- [Dataset records]:

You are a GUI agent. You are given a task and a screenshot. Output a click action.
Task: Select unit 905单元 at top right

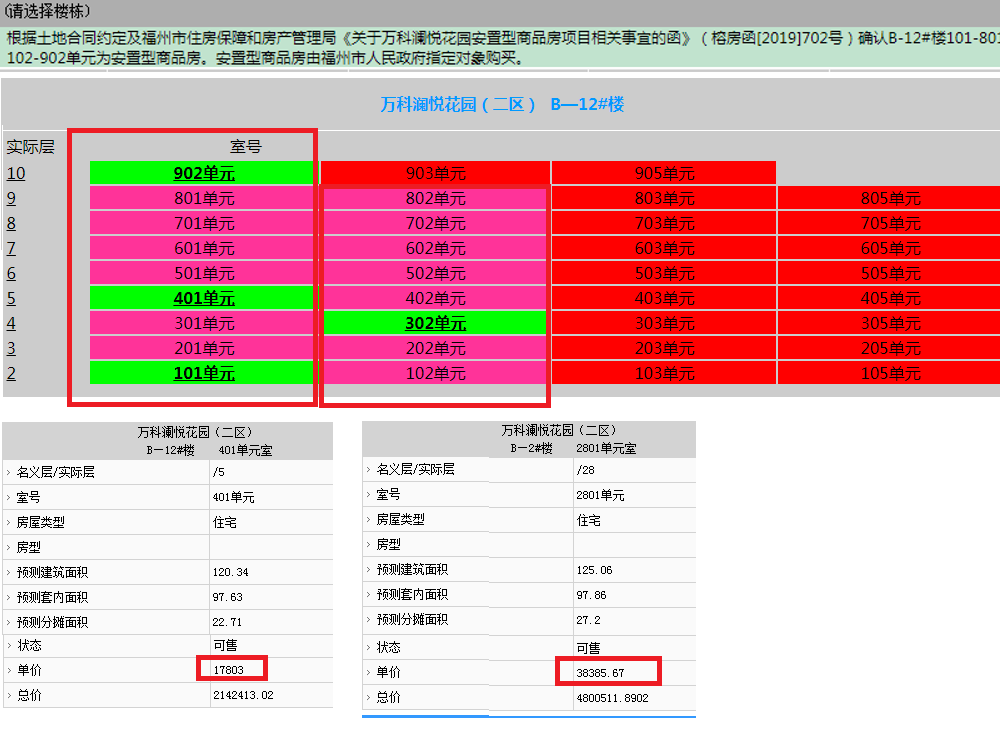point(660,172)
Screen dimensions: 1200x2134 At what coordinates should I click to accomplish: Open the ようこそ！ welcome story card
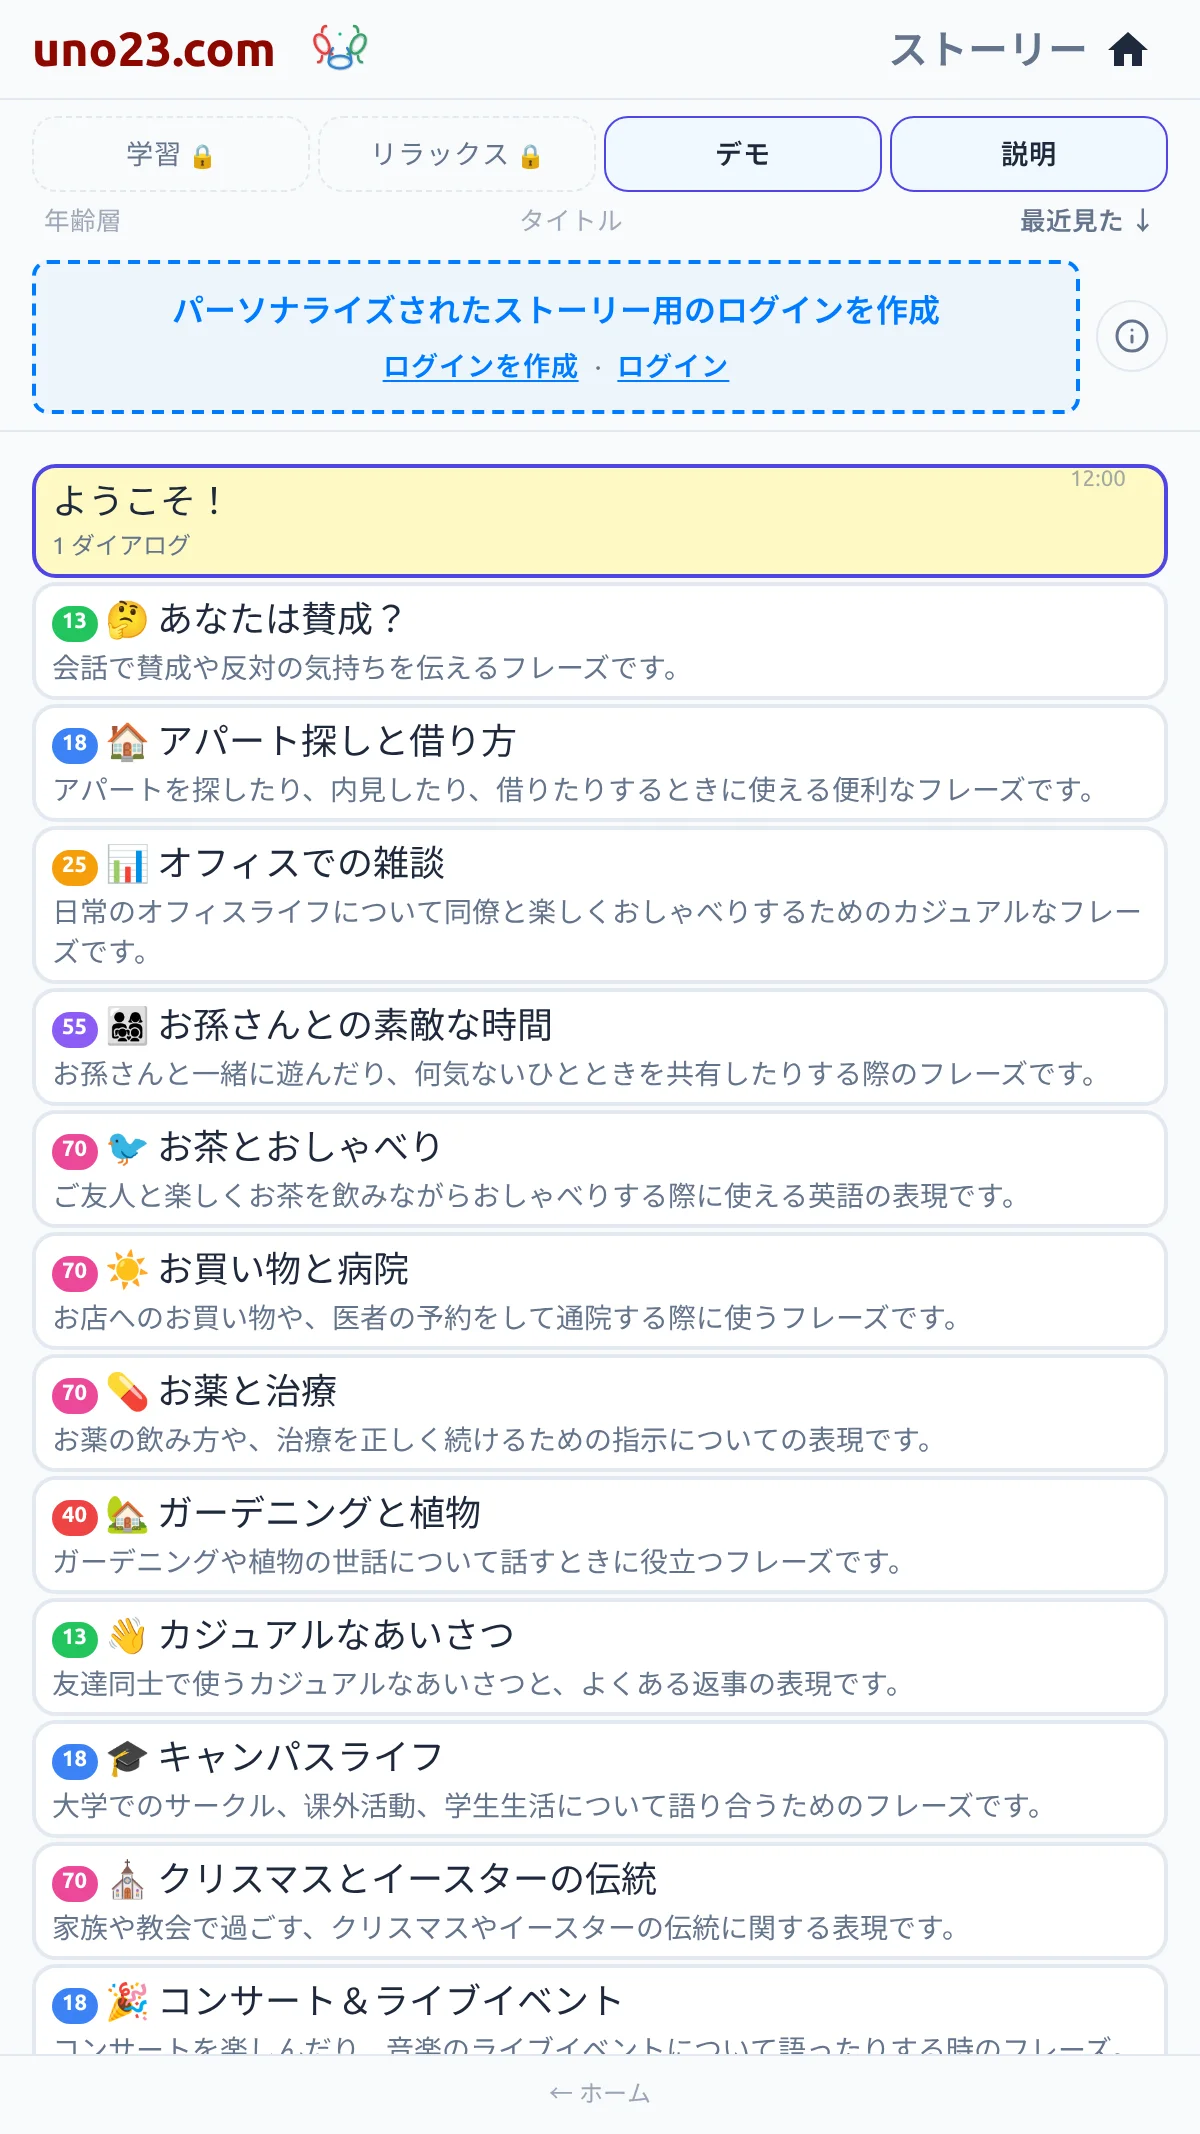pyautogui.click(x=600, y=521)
---
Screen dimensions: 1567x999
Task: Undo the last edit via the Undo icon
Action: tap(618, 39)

- [Directive]:
Output the lines of the material from the line containing "You are a GUI" up to and including the line containing "pyautogui.click(x=600, y=521)", copied verbatim. Leave the pictures out of your answer.

- [Result of this exercise]:
You are a GUI agent. You are given a task and a screenshot. Output a click action.
Task: Select unit 905单元 at top right

point(660,172)
Screen dimensions: 1200x2134 At what coordinates should I click to accomplish: Open the ようこそ！ welcome story card
pyautogui.click(x=600, y=521)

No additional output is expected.